◆ Prompt
Exact repetition of the data is the whole task.

####

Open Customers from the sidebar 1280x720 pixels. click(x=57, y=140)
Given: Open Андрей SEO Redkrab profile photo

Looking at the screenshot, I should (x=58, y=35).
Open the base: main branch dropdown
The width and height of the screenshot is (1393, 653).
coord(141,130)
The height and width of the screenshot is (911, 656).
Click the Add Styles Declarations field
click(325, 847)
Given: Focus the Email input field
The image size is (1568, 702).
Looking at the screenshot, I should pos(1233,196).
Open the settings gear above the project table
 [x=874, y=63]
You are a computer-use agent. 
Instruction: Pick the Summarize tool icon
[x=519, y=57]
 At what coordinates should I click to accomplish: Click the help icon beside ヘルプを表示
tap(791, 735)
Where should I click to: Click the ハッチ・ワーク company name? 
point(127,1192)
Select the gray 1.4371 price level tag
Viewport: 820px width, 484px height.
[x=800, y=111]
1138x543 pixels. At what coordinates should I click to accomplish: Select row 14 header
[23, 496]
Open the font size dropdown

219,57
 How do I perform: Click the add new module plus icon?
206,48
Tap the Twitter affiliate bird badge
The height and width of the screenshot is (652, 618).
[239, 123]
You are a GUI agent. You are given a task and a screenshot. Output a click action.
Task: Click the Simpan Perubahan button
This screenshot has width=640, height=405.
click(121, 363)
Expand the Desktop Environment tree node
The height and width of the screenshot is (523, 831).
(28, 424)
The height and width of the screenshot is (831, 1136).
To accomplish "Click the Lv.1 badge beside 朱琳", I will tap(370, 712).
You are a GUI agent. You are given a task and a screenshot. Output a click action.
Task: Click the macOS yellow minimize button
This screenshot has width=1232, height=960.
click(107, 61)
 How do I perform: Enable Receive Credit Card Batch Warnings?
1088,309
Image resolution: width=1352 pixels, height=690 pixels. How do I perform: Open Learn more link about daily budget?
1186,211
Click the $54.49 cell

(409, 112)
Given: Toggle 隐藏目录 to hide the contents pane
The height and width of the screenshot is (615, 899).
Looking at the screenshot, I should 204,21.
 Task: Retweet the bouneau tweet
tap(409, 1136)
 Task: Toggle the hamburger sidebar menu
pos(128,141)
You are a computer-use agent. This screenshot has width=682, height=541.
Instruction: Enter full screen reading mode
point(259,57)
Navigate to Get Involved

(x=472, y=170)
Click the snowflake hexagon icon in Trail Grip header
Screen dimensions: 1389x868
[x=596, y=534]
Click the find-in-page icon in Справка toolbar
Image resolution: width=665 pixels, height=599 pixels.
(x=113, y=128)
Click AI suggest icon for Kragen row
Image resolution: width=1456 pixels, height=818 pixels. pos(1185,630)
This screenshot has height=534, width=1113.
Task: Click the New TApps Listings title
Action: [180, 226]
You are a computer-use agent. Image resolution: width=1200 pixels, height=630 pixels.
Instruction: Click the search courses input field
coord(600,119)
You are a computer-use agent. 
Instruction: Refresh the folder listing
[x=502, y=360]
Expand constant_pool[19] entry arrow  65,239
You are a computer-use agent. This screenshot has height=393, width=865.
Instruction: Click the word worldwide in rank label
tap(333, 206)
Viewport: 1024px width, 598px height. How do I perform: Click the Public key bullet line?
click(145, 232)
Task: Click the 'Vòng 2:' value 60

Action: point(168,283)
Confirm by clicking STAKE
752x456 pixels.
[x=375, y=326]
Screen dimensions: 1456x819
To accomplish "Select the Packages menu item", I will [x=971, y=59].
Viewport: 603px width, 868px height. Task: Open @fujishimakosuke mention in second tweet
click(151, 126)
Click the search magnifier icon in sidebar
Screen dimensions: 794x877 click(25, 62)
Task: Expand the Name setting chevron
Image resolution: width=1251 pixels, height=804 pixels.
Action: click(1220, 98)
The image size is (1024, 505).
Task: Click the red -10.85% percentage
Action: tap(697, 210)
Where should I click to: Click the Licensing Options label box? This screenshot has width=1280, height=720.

####

◆ Exercise response
Open Customers from the sidebar 1280x720 pixels. click(x=57, y=140)
Given: Open Андрей SEO Redkrab profile photo

Looking at the screenshot, I should (x=58, y=35).
Open the base: main branch dropdown
The width and height of the screenshot is (1393, 653).
coord(141,130)
The height and width of the screenshot is (911, 656).
Click the Add Styles Declarations field
click(325, 847)
Given: Focus the Email input field
The image size is (1568, 702).
Looking at the screenshot, I should pos(1233,196).
Open the settings gear above the project table
 [x=874, y=63]
You are a computer-use agent. 
Instruction: Pick the Summarize tool icon
[x=519, y=57]
 At what coordinates should I click to accomplish: Click the help icon beside ヘルプを表示
tap(791, 735)
Where should I click to: Click the ハッチ・ワーク company name? 
point(127,1192)
Select the gray 1.4371 price level tag
Viewport: 820px width, 484px height.
[x=800, y=111]
1138x543 pixels. At what coordinates should I click to accomplish: Select row 14 header
[23, 496]
Open the font size dropdown

219,57
 How do I perform: Click the add new module plus icon?
206,48
Tap the Twitter affiliate bird badge
The height and width of the screenshot is (652, 618).
[239, 123]
You are a GUI agent. You are given a task and a screenshot. Output a click action.
Task: Click the Simpan Perubahan button
This screenshot has width=640, height=405.
click(121, 363)
Expand the Desktop Environment tree node
The height and width of the screenshot is (523, 831).
(28, 424)
The height and width of the screenshot is (831, 1136).
To accomplish "Click the Lv.1 badge beside 朱琳", I will tap(370, 712).
You are a GUI agent. You are given a task and a screenshot. Output a click action.
Task: Click the macOS yellow minimize button
This screenshot has width=1232, height=960.
click(107, 61)
 How do I perform: Enable Receive Credit Card Batch Warnings?
1088,309
Image resolution: width=1352 pixels, height=690 pixels. How do I perform: Open Learn more link about daily budget?
1186,211
Click the $54.49 cell

(409, 112)
Given: Toggle 隐藏目录 to hide the contents pane
The height and width of the screenshot is (615, 899).
Looking at the screenshot, I should 204,21.
 Task: Retweet the bouneau tweet
tap(409, 1136)
 Task: Toggle the hamburger sidebar menu
pos(128,141)
You are a computer-use agent. This screenshot has width=682, height=541.
Instruction: Enter full screen reading mode
point(259,57)
Navigate to Get Involved

(x=472, y=170)
Click the snowflake hexagon icon in Trail Grip header
Screen dimensions: 1389x868
[x=596, y=534]
Click the find-in-page icon in Справка toolbar
Image resolution: width=665 pixels, height=599 pixels.
(x=113, y=128)
Click AI suggest icon for Kragen row
Image resolution: width=1456 pixels, height=818 pixels. pos(1185,630)
This screenshot has height=534, width=1113.
Task: Click the New TApps Listings title
Action: [180, 226]
You are a computer-use agent. Image resolution: width=1200 pixels, height=630 pixels.
Instruction: Click the search courses input field
coord(600,119)
You are a computer-use agent. 
Instruction: Refresh the folder listing
[x=502, y=360]
Expand constant_pool[19] entry arrow  65,239
You are a computer-use agent. This screenshot has height=393, width=865.
Instruction: Click the word worldwide in rank label
tap(333, 206)
Viewport: 1024px width, 598px height. How do I perform: Click the Public key bullet line?
click(145, 232)
Task: Click the 'Vòng 2:' value 60

Action: point(168,283)
Confirm by clicking STAKE
752x456 pixels.
[x=375, y=326]
Screen dimensions: 1456x819
To accomplish "Select the Packages menu item", I will [x=971, y=59].
Viewport: 603px width, 868px height. Task: Open @fujishimakosuke mention in second tweet
click(151, 126)
Click the search magnifier icon in sidebar
Screen dimensions: 794x877 click(25, 62)
Task: Expand the Name setting chevron
Image resolution: width=1251 pixels, height=804 pixels.
Action: click(1220, 98)
The image size is (1024, 505).
Task: Click the red -10.85% percentage
Action: tap(697, 210)
Where should I click to: Click the Licensing Options label box? This screenshot has width=1280, height=720.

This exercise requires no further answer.